So, some new central authority issues cards with their own account numbers (formatted the same way as current credit cards), which the central authority links to a bitcoin address and does the transactions. Yes, that would be nice, but, as you say, there's no such trusted giant to be the processing authority. Plus that centralizes bitcoins, which negates one of its benefits (decentralization). Plus the central authority would probably need to take fees out for its own profit from every transaction, which would put it back to exactly like the current credit card company systems, which I don't think is where bitcoin wants to go (it's a new currency, set to correct mistakes of existing systems, not repeat them).
Can you explain to me why decentralization would be necessary for a service like this?
The fees are not for profit. They are the minimum required to maintain the integrity of the service being offered at no cost to users. Merchant transaction fees are hardly the issue here, it's the monopolies credit card companies have over all digital transactions be they at POS or online.

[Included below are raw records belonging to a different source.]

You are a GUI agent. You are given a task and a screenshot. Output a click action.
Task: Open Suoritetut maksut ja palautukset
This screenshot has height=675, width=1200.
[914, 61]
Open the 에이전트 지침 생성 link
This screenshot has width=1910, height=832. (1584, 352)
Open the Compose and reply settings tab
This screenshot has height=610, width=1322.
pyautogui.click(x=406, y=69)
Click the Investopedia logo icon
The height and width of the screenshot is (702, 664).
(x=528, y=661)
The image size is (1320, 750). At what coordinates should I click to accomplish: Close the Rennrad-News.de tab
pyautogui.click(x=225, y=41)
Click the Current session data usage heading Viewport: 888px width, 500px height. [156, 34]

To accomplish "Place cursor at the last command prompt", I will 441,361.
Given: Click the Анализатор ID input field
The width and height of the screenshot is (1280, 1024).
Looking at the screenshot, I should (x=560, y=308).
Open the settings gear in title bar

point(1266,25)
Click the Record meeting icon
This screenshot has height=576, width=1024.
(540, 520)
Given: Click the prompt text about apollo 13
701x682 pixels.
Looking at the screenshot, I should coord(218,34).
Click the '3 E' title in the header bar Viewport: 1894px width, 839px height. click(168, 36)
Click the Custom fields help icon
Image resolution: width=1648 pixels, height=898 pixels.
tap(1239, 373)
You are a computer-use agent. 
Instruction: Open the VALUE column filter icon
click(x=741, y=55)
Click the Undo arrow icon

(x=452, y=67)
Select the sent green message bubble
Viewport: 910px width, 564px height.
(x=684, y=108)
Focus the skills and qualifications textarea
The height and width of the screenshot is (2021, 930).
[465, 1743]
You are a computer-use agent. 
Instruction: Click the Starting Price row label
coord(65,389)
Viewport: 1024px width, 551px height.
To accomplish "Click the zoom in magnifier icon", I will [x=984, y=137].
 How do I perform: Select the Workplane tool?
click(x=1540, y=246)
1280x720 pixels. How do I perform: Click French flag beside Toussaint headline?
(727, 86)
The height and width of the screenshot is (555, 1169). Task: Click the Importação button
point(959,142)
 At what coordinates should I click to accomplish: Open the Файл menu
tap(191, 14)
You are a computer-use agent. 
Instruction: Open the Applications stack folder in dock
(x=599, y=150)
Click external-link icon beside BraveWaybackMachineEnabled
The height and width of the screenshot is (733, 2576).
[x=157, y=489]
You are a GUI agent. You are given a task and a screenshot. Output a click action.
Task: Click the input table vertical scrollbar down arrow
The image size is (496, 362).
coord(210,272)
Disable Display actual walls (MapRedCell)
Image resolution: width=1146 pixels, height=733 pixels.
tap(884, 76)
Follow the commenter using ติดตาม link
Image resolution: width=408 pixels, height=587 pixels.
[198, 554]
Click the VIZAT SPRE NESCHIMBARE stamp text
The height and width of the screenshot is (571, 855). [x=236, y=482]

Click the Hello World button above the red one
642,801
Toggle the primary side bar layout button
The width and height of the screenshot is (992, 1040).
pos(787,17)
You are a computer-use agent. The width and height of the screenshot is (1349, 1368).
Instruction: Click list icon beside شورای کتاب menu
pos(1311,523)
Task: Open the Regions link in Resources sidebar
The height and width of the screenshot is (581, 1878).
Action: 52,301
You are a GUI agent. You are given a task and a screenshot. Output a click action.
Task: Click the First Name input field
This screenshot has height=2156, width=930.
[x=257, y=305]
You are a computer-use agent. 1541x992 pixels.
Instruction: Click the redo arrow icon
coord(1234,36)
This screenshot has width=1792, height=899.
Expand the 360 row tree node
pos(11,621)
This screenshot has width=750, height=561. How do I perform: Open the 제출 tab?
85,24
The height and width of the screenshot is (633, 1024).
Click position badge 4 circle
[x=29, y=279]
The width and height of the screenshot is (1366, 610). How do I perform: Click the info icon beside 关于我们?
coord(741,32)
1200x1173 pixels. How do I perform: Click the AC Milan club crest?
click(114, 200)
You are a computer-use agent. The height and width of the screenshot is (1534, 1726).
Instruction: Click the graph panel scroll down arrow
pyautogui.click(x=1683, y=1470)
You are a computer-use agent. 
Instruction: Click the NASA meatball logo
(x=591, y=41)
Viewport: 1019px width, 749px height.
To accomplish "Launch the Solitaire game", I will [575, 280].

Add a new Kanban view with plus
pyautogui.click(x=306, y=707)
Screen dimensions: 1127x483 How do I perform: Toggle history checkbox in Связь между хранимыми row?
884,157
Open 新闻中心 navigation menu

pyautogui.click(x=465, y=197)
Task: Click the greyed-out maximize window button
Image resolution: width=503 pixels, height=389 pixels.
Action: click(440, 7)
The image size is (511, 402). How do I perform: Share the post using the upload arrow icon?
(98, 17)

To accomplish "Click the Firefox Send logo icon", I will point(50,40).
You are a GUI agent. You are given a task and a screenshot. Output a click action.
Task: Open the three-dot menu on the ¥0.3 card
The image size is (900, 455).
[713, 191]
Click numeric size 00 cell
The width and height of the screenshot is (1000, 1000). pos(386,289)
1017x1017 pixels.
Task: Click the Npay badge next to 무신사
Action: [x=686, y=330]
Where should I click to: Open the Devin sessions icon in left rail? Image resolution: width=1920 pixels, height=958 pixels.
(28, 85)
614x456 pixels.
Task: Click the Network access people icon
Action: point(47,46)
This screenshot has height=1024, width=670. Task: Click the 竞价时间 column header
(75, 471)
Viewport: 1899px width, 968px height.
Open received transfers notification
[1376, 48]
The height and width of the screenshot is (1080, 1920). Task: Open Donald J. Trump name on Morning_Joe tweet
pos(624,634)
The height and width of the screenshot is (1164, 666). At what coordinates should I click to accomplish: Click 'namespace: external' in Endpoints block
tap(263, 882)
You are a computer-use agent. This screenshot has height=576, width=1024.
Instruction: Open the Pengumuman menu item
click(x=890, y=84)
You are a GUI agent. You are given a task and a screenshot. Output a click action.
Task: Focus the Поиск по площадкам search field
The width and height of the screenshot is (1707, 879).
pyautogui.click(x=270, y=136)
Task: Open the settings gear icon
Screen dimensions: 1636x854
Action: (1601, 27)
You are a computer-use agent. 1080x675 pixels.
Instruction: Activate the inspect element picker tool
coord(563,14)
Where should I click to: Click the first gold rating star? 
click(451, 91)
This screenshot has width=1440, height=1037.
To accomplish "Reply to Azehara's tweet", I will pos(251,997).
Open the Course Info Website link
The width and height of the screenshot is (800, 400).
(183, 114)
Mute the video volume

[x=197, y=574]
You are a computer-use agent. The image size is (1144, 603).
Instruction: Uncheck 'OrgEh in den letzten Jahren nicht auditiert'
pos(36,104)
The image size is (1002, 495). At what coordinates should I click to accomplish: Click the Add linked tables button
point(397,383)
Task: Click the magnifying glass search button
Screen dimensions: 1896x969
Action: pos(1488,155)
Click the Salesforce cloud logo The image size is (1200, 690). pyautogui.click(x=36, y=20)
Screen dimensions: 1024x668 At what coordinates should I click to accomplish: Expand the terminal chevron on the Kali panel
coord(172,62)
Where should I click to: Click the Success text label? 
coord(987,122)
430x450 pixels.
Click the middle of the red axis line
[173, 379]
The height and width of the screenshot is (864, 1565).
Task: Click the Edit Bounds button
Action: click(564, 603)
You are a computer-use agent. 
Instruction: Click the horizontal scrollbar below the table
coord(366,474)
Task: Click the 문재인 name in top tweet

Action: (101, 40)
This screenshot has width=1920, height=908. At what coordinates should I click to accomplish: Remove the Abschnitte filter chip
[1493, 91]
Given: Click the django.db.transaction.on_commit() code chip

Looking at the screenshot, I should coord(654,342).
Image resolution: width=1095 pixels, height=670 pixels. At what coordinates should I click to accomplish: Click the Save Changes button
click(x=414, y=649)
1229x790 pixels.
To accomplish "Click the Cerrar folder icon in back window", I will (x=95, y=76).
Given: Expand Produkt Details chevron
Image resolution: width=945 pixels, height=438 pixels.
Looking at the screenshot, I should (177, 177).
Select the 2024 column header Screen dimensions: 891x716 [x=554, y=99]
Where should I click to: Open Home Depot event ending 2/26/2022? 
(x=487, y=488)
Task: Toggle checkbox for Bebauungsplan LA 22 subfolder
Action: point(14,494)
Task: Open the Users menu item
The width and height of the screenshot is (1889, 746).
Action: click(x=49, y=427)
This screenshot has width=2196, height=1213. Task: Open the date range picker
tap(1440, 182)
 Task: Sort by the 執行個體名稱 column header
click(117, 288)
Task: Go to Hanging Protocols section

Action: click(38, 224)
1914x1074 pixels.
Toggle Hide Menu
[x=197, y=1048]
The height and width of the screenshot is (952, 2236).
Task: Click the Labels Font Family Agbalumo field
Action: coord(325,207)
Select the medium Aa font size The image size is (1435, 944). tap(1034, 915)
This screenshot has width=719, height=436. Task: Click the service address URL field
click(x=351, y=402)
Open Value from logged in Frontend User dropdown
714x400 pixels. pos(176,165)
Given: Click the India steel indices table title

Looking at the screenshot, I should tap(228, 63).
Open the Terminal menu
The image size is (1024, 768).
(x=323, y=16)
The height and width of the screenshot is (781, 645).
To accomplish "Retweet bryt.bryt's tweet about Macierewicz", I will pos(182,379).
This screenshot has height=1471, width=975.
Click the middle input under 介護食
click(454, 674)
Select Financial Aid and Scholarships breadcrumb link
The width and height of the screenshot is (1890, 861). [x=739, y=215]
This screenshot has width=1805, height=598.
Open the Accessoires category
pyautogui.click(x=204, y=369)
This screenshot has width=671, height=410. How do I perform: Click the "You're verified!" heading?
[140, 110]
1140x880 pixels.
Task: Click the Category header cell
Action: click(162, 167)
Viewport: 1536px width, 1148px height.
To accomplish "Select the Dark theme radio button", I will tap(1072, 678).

Decentralization is not necessary for the process you've described. Quite the opposite, actually; it needs centralization to work, focused on one or few central banking authorities. The point I was trying to make regarding decentralization is that Bitcoin is based on principles of decentralization, so solutions that move it toward centralization go counter to that fundamental belief, and probably wouldn't be as readily adopted. Yes, the fees by a central banking authority
could be just enough to break even, but if there's only one bitcoin central processor, they're not really competing with the standard credit card processors, so is still pretty close to a monopoly, and could charge whatever they want.